Cameron Douglas is enjoying life after being released from prison.
The 37-year-old actor is looking super fit and has now shown off his impressive tattoo collection in a new post to Instagram.
RELATED: Michael Douglas' son is out of jail
Cameron pays tribute to his father, Michael Douglas, and grandfather Kirk Douglas, in his body art with portraits of the pair tattooed across his stomach underneath a butterfly that is spread out across his chest. He also has the word "timeless" written across his stomach as well as the words "tick" and "tock" on his arms.
"Not going to quit until I get there. #tattoo #bodyink #camerondouglas," he wrote alongside the photo of himself standing outside shirtless.
Since being released from prison Cameron has been very active on the social media platform and has even shared a picture of himself with new girlfriend Viviane Thibes,alongside a poem that he had written.
"The Jewel of My Life, Timeless Beauty and Ethereal Light," the short post read.
The son of Michael and his ex-wife Diandra was sentenced to five years in jail for possession of heroin and selling methamphetamine in 2010 but had his sentence extended after confessing to smuggling drugs into prison, and spent two years in solitary confinement at Maryland's Cumberland Federal Corrections Institute.

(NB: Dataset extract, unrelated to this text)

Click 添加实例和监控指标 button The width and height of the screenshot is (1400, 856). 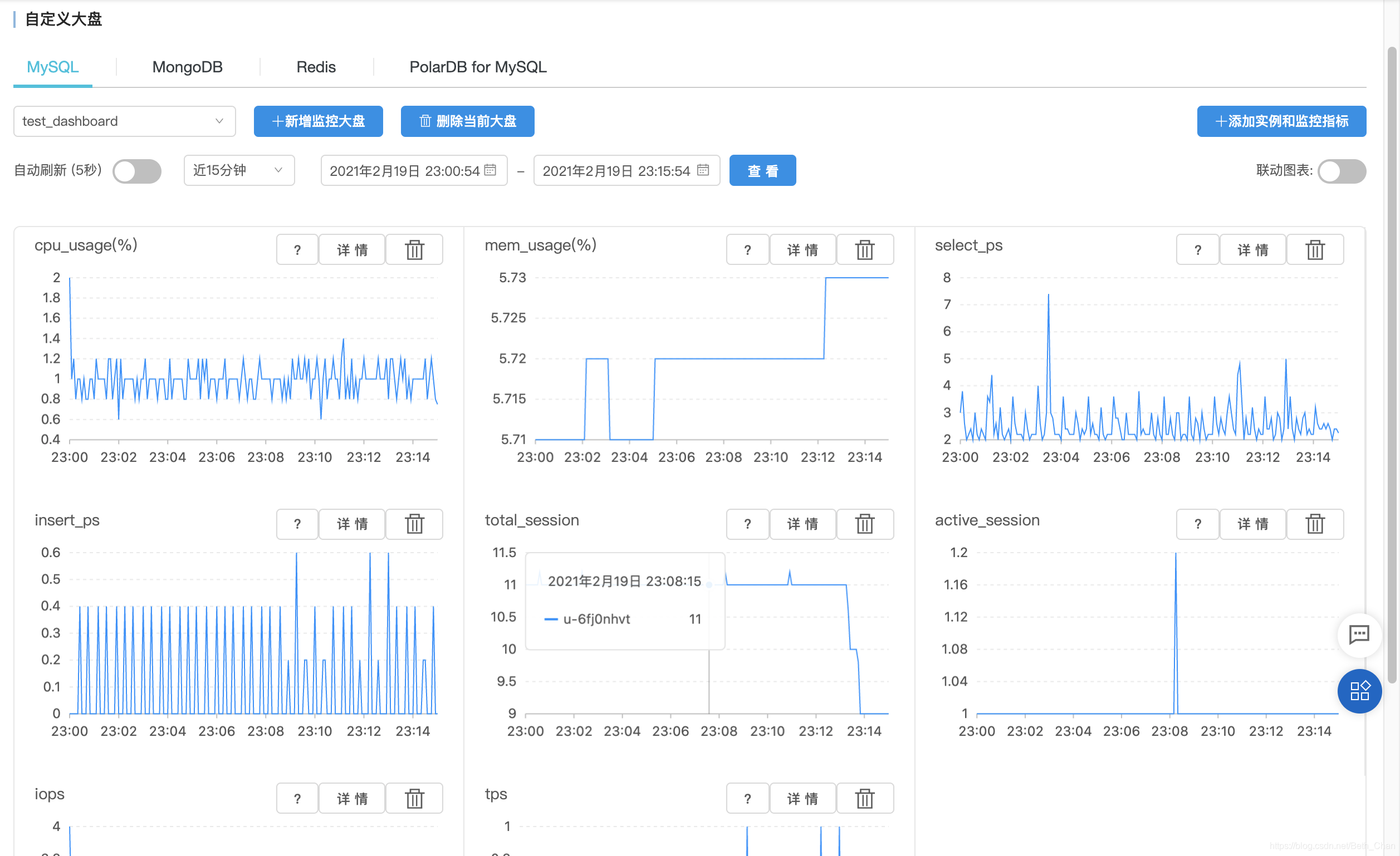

Despite being scheduled for release in 2018, Cameron - who was moved to the low-security Danbury FCI in Connecticut late last year - is now out of prison and living in a halfway house in Brooklyn, New York.
Michael previously slammed the "system" for putting his drug addict son in solitary confinement.
Speaking in 2013, he said: "My son is in federal prison. He's been a drug addict for a large part of his life. Part of the punishments--if you happen to have a slip, and this is for a prisoner who is nonviolent, as about a half-million of our drug-addicted prisoners are--he's spent almost two years in solitary confinement and right now I'm being told that I cannot see him for two years.
"It's been over a year now. And I'm questioning the system. Obviously at first, I was certainly disappointed in my son. But I've reached a point now where I'm very disappointed with the system."
And that same year, Cameron penned a piece for the Huffington Post, in which he criticised the punishments given to non-violent offenders.
He said: "This outdated system pays little, if any, concern to the disease of addiction, and instead punishes it more harshly than many violent crimes.
"I'm not saying that I didn't deserve to be punished, or that I'm worthy of special treatment. I made mistakes and I'll gladly and openly admit my faults. However, I seem to be trapped in a vicious cycle of relapse and repeat, as most addicts are. Unfortunately, whereas the effective remedy for relapse should be treatment, the penal system's 'answer' is to lock the door and throw away the key."